Et malgré ce fier langage il était presque toujours dupe, et tout fonctionnaire un peu expérimenté le menait par le bout du nez. Matveï Ilitch faisait grand cas de M. Guizot, et s’efforçait d’insinuer à qui voulait l’entendre qu’il n’était point de ces bureaucrates attardés, amis de la routine, comme on en voit tant ; qu’aucun des grands phénomènes de la vie sociale n’échappait à ses observations… Les termes de ce genre lui étaient familiers. Il suivait même le mouvement littéraire, mais affectait de le faire avec une majestueuse condescendance, comme un homme d’un âge mûr suit quelquefois dans la rue et pour quelques instants une procession de gamins. En réalité Matveï Ilitch n’avait pas dépassé de beaucoup les hommes d’État du règne d’Alexandre Ier, qui, se préparant à une soirée chez madame Svetchine, alors à Pétersbourg, lisaient dans la matinée un chapitre de Condillac ; seulement il avait des formes plus contemporaines. C’était un habile courtisan, un homme très-fin et rien de plus ; il n’avait aucune idée des affaires et manquait d’esprit, mais il savait fort bien veiller à ses propres intérêts ; là-dessus personne ne pouvait lui faire prendre le change, et c’est là un talent qui a bien son mérite.

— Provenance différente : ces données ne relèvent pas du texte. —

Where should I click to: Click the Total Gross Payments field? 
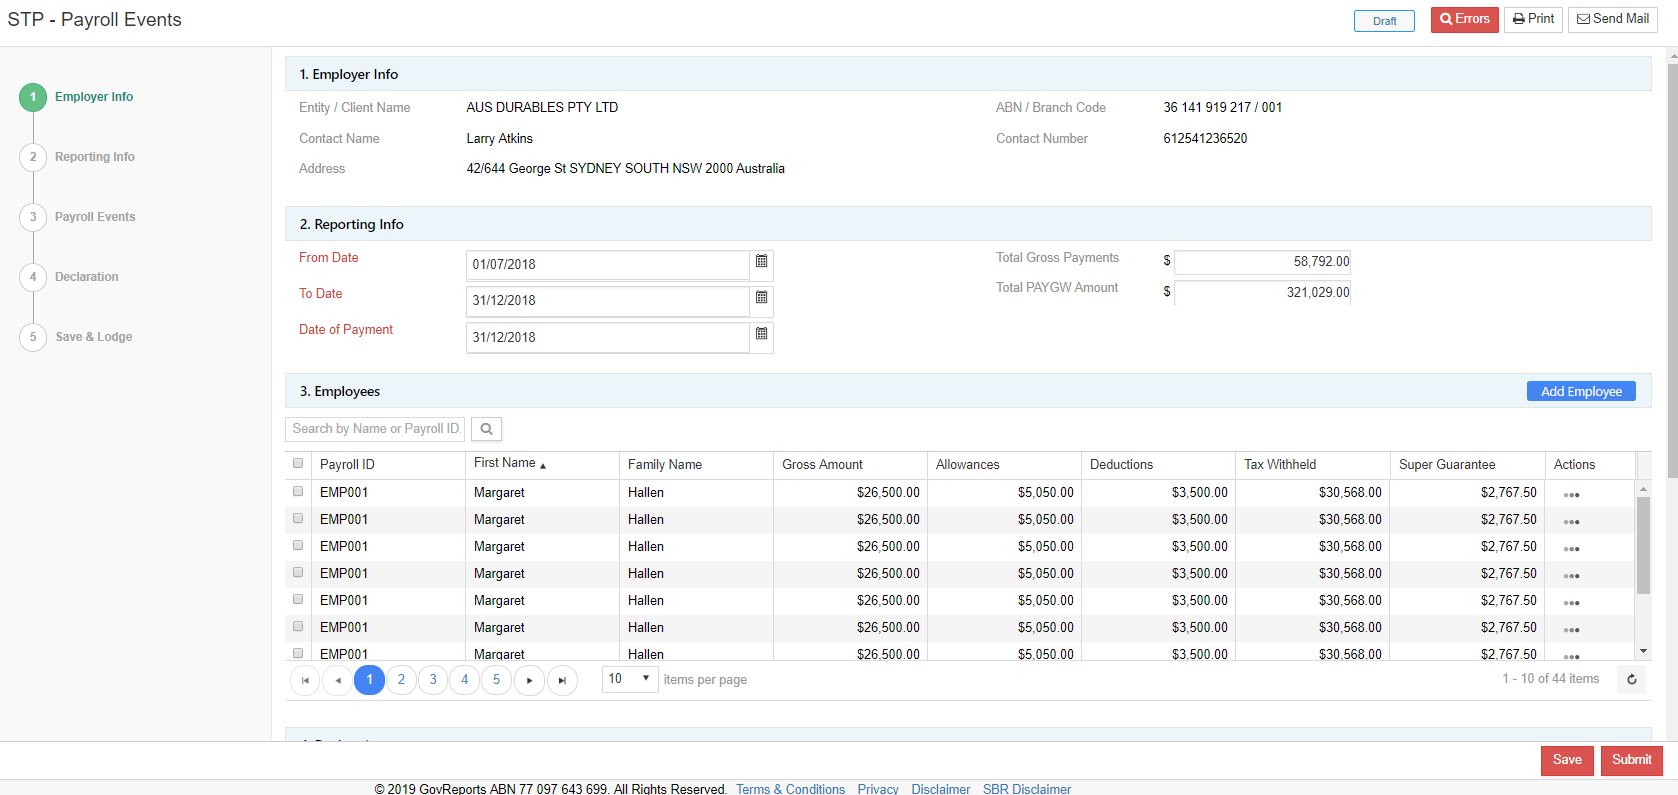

Matveï Ilitch reçut Arcade avec la bienveillance qui appartient à un fonctionnaire éclairé ; nous dirions presque avec enjouement. Cependant il tomba de son haut lorsqu’il apprit que ses autres invités étaient restés à la campagne ; « Ton papa a toujours été un original, » dit-il à Arcade en jouant avec les glands de sa magnifique robe de chambre de velours ; et, se tournant tout à coup vers un jeune employé revêtu d’un uniforme de petite tenue rigoureusement boutonné, il s’écria d’un air affairé : « Eh bien ? » — Le jeune homme dont un long silence avait collé les lèvres, se leva et regarda son supérieur d’un air surpris. Mais Matveï Ilitch, après l’avoir ainsi stupéfié, n’y fit plus la moindre attention. Nos dignitaires aiment généralement à stupéfier leurs inférieurs ; les moyens auxquels ils ont recours pour produire cet effet sont assez variés. En voici un entre autres qui est fort usité, « is quite a favourite » comme disent les Anglais. Le dignitaire cesse tout à coup de comprendre les mots les plus simples, et semble atteint de surdité. Il demande, je suppose, le jour de la semaine, on lui répond respectueusement : « Vendredi, Votre Excellence. »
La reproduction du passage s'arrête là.